Sex and gender
Without going into sociological explanations, when it comes to using the English language correctly, gender is a grammatical matter found in certain languages in which nouns are classified into two or more classes requiring different agreement. (Hindi, German and French are gender-inflected languages, but English and Bengali are not.) In contrast, sex is a matter of biology: one is born into one sex or the other, male or female, although there might be people who are biologically male but feel emotionally, psychologically or sexually female, or vice versa. You should not use gender when you mean sex. Write She was not given the job because of her sex, and not because of her gender.
Using gender for sex sounds unnecessarily prudish – as if you are too embarrassed to use the word sex in any sense. In this connection, think of the difference between the pairs male/female and masculine/feminine. Why is it wrong to use these pairs of adjectives interchangeably? Thinking about this might make us re-examine our commonest assumptions about what makes us men and women, and how we live out the fact of our sex in society and in the way we speak and write. Outside the context of grammar, find out what gender would mean to a social scientist, and why here, too, gender and sex are not synonyms.
Life is too short
Brevity is the soul of good English. Here are some unnecessarily long-winded usages, and their more acceptable, shorter, forms.

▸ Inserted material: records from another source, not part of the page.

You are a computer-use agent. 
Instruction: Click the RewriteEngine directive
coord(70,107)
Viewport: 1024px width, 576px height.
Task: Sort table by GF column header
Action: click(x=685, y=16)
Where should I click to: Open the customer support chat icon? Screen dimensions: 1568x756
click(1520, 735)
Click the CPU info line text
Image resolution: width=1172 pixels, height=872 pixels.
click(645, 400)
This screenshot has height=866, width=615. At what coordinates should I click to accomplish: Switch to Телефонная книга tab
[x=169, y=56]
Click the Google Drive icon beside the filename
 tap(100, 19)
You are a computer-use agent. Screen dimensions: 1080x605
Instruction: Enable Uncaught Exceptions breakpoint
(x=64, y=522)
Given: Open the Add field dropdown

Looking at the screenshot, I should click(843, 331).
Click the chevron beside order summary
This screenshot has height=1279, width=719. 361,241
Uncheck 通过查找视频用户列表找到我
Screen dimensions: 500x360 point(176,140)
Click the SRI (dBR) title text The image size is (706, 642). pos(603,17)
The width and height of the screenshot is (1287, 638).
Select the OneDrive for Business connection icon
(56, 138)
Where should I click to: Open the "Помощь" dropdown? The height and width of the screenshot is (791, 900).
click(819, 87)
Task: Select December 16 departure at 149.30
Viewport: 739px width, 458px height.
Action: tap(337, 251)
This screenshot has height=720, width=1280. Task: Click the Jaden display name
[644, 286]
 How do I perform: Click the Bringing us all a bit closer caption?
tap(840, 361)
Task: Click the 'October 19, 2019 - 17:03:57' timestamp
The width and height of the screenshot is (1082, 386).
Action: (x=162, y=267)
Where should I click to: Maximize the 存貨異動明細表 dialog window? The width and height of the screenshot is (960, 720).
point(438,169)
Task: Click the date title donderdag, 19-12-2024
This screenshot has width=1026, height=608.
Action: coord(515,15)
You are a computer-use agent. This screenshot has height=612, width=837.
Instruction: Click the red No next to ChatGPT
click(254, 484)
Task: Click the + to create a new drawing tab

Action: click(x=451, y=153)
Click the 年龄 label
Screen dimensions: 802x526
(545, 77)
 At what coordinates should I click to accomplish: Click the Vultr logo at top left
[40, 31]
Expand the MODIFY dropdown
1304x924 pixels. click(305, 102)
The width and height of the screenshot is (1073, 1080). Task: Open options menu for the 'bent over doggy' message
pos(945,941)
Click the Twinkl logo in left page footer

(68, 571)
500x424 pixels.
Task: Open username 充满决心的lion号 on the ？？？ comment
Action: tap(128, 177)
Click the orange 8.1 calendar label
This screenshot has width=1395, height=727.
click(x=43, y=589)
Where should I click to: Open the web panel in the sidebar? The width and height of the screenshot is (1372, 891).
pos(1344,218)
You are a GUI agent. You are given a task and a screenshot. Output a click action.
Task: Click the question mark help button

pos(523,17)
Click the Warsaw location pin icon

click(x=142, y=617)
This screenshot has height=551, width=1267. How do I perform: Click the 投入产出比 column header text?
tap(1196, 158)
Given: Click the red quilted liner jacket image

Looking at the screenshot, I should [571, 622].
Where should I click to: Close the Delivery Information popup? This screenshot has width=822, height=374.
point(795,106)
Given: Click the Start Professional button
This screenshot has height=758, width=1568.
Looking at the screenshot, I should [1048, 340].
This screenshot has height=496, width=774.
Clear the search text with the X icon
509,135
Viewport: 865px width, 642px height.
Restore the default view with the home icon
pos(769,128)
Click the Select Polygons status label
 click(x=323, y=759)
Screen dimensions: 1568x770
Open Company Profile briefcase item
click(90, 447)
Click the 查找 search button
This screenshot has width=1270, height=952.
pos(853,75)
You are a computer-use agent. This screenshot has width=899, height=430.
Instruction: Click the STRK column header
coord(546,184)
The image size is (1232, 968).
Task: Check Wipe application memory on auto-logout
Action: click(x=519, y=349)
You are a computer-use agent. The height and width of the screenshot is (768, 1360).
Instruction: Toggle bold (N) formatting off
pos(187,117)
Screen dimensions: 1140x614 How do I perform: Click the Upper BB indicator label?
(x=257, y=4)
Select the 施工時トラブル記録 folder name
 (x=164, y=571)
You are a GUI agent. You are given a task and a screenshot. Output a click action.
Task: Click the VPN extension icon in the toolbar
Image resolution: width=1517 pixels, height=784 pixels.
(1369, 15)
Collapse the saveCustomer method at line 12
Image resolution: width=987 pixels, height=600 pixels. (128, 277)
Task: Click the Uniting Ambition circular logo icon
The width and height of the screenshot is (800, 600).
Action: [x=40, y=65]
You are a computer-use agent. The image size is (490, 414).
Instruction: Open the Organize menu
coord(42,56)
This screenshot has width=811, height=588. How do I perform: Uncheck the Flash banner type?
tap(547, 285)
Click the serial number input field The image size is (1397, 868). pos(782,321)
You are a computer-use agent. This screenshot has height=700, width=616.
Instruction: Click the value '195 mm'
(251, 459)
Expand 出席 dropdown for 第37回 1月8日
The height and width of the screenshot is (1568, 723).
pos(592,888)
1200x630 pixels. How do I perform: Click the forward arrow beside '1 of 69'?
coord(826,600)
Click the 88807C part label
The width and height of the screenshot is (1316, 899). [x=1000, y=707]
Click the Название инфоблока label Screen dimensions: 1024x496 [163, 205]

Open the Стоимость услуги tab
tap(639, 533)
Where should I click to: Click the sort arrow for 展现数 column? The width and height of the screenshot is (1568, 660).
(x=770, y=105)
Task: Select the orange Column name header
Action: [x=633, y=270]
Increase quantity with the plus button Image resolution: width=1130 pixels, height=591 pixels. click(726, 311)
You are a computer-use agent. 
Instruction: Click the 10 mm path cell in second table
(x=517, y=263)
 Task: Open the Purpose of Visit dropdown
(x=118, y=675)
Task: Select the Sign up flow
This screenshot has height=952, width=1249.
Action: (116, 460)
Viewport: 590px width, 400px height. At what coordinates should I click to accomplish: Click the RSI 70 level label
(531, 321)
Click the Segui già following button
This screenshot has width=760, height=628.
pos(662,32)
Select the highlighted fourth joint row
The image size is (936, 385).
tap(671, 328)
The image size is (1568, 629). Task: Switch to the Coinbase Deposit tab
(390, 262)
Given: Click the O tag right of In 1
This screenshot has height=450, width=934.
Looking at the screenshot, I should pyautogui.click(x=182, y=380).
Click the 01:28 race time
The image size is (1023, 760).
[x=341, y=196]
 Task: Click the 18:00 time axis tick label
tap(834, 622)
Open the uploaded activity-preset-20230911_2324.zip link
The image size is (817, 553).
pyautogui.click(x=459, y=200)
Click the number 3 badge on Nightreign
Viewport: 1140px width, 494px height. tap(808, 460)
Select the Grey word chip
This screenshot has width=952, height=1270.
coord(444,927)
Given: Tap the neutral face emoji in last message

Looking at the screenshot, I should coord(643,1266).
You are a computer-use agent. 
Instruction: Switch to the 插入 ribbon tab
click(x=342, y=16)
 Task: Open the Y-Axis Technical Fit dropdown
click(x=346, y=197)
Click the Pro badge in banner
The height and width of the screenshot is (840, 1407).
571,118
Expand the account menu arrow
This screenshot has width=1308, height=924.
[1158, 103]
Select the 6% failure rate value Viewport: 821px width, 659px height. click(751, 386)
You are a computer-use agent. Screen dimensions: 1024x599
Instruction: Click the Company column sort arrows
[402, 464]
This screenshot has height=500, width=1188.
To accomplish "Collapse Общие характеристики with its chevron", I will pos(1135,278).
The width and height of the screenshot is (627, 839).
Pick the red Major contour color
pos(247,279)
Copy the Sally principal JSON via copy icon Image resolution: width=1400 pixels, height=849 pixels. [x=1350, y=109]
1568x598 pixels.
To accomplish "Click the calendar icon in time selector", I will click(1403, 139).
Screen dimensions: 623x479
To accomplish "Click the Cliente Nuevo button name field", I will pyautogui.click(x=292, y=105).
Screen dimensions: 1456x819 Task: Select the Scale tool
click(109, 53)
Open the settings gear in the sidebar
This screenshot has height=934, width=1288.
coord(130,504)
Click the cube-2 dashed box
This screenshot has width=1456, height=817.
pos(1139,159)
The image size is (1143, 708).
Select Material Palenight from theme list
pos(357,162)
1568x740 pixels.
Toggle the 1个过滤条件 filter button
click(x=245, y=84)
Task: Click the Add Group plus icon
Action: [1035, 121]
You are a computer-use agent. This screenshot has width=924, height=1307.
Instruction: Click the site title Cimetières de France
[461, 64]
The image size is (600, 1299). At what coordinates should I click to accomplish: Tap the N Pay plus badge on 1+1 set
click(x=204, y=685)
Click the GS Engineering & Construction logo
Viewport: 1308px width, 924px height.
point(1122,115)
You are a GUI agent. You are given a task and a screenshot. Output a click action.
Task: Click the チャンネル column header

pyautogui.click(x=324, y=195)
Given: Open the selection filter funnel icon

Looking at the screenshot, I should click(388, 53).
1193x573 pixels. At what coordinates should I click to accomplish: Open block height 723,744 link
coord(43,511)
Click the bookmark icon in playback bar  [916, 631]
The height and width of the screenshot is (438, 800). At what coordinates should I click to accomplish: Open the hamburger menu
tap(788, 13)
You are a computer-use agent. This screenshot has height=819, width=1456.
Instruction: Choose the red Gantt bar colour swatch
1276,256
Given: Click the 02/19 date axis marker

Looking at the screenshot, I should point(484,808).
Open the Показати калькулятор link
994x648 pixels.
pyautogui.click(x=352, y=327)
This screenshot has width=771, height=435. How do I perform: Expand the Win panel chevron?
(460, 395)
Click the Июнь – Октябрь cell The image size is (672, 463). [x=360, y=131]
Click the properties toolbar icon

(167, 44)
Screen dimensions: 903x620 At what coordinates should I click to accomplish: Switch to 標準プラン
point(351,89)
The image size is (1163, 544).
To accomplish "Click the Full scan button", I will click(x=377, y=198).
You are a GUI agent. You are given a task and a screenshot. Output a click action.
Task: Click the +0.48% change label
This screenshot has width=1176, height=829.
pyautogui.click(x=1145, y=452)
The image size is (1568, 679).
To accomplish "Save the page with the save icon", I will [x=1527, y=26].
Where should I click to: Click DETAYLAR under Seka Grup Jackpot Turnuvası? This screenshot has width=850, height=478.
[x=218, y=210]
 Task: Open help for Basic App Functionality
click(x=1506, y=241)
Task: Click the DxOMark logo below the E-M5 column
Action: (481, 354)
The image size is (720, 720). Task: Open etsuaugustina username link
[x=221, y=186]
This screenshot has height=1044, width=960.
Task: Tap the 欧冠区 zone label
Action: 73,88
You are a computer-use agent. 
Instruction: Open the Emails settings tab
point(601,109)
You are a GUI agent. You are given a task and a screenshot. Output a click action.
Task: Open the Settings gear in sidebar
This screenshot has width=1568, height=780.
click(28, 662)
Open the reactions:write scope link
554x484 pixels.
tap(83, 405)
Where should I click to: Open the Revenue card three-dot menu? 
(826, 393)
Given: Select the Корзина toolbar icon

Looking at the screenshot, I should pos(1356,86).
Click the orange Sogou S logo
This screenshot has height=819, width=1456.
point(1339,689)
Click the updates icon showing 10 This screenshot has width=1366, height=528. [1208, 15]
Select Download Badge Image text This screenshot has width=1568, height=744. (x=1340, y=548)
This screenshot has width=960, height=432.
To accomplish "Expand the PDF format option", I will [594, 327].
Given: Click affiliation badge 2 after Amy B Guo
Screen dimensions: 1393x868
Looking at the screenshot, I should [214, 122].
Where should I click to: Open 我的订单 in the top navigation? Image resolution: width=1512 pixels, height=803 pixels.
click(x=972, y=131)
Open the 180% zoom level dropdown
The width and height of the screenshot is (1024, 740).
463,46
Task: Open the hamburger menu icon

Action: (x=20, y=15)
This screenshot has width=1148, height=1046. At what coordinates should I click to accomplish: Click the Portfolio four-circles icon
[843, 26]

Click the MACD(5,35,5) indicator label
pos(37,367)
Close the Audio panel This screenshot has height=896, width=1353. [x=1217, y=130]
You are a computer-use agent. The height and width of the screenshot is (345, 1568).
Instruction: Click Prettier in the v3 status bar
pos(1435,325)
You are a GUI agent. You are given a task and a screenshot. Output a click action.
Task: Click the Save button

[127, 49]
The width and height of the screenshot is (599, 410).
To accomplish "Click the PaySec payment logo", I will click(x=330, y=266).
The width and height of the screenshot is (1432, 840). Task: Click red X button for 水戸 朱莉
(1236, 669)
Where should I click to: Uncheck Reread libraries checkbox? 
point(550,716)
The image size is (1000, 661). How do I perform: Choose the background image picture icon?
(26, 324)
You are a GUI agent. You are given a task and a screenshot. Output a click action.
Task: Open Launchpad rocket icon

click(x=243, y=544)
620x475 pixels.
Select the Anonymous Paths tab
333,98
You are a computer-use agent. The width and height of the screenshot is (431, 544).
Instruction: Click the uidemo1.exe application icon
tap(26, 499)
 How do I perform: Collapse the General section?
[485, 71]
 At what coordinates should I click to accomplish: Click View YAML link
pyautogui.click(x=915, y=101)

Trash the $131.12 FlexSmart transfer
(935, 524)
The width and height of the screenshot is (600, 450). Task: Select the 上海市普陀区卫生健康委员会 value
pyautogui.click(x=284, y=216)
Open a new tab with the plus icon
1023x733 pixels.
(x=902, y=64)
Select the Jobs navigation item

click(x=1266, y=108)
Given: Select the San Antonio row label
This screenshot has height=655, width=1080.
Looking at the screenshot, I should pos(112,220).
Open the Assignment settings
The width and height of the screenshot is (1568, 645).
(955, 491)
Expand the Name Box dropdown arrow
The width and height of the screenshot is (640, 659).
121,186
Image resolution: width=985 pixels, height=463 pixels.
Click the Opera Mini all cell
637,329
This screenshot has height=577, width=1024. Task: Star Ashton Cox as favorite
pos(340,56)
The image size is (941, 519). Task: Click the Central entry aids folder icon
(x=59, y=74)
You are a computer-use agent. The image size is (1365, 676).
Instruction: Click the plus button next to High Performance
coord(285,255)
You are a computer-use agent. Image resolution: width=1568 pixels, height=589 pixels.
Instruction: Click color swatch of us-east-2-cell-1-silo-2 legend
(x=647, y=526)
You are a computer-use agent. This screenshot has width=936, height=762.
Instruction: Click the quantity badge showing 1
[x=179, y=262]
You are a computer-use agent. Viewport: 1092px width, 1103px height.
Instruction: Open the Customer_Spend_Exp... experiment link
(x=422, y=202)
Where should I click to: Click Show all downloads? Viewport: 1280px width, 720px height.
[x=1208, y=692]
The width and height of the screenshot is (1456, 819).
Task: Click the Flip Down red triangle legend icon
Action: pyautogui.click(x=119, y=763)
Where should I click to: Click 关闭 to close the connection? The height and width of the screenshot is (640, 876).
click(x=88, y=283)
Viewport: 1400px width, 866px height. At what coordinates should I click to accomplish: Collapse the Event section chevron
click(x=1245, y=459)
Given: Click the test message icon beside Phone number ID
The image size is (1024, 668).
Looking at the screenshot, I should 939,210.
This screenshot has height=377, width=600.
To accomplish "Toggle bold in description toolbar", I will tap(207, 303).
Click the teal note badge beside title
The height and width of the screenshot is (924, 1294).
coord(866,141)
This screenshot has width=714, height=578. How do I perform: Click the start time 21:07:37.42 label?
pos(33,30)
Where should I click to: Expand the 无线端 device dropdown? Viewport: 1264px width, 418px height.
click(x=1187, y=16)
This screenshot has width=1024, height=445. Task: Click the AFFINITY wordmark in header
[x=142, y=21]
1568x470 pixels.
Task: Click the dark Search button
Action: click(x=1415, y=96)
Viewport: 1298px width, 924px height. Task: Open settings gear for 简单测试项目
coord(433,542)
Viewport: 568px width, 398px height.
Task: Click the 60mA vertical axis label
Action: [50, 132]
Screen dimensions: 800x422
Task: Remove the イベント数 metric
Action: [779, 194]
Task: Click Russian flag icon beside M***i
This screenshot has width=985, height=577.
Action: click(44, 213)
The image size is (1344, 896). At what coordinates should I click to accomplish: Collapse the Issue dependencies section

As to whether – whether; at the present time – now; at this moment in time – at present/now; because of the fact that – because; by virtue of the fact that – because; due to the fact that – because; has a tendency to – tends to; in the absence of – without; in the event that – if; in the near future – soon; in the not too distant future – eventually; prior to – before; subsequent to – after; the question as to whether – whether.
Holey or holy?
The suffix making adjectives from nouns, and sometimes from other words, is y, and not ey, like dirty, foggy, dusty, smelly and sunny. If the noun ends with an e, then this final e is dropped: icy, spicy, smoky, wiry. But a word ending in ue keeps the final e, like gluey. Hole becomes holey (full of holes), which is not the same as holy. If the original word ends in y, then the ending is ey, like clayey and the rather archaic skyey. Some words have double forms: gam(e)y, hom(e)y, mous(e)y, nos(e)y, stag(e)y. With these, you mat use whichever spelling you prefer. Note that fire becomes fiery. If the original word ends in c, this is replaced by ck: garlic- garlicky; panic – panicky.
This is the wife
There are few more objectionable ways of putting things as the wife. Some people think they are being clever by using this expression. Referring to your wife as the wife seems to suggest that she is part of a list of things you own, including the house, the car and the dog.